The 20th century American poet and essayist Joseph Moncure Marsh’s The Wild Party is a singular piece of American poetry. Capturing the seamy-steamy atmosphere of a Prohibition-era blow out, it is lurid, epic, and written in a jazzy doggerel verse. March doesn’t even try to lay claim to a modernism that he was so clearly racing ahead of. Eliot, Pound, Crane, and Stevens might have filched bits of pop culture to give their poems a little shock of the real, but March’s masterpiece was the authentic thing — slimy, violent, alive, and cheap in its intentions and effects.
Translating trashy art from one form to another is tricky business, and the American musical’s roots have tended towards Sound of Music wholesomeness, rather than March’s violent vision of love. But composer/lyricist/book writer Andrew Lippa’s musical version of March’s classic — also entitled The Wild Party — catches it all and plays a few tricks of its own along the way. It’s as nutty and chancy as the poem, and in some ways more expansive, loose, and American in feel.

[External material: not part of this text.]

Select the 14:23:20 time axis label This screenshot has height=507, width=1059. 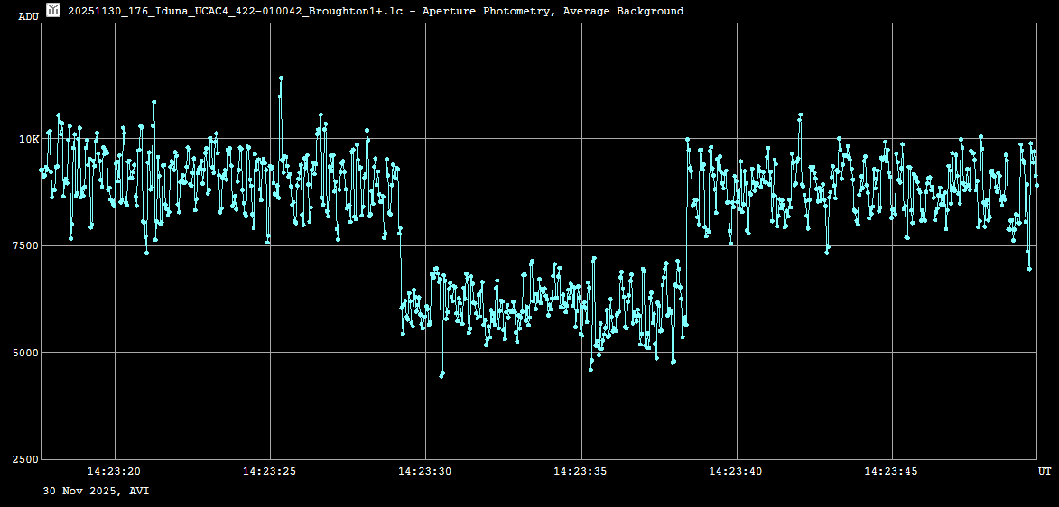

March found something mythic in the love story between showgirl Queenie and her clown of a boyfriend, Burrs, who actually is a clown. The role is played by a commanding Paul Grant Hovannes in Ray of Light Theatre‘s production. You can feel the killer and the comic in Burr’s name, especially in the the way it slides off the tongue when Queenie (a fine Jocelyn Pickett) sings his name throughout the show. Every time you hear Burrs’ name, it jolts; those rrrrrr’s smear contempt.
What we’re here for, though, is a party — the cure Queenie and Burrs seek for their failing relationship. And Lippa is an obliging host, delivering the goods with the slick verve of the slimiest paparazzi. Everything is frenzied, and yet each moment is vivid, distinct, and alive. The score, a mélange of jazz, blues, show tunes, rock, pop ballads, anything that gets Lippa to the brutal core of Queenie and Burrs’ desperate love, is loose yet elaborately structured.

And so Lippa can blindside you with real feeling, as if sleaze and an anything goes attitude were the fastest way to our hearts. When the mysterious Black (a sharp and understated Ramond Thomas) sings of his attraction to and despair for Queenie in his beautiful ballad, “Poor Child,” the broad, archetypal outlines of the characters turn shocking and real. The same is true when Queenie sings of Burrs’ violence, “Maybe I Like It This Way,” or Burrs’ scream of “Nooooooooooooooooo!” at the end of the tiki lounge-inspired, “What Is It About Her.” These are real people, not jokes, and so we can suffer with them. And Party. And ruin our lives.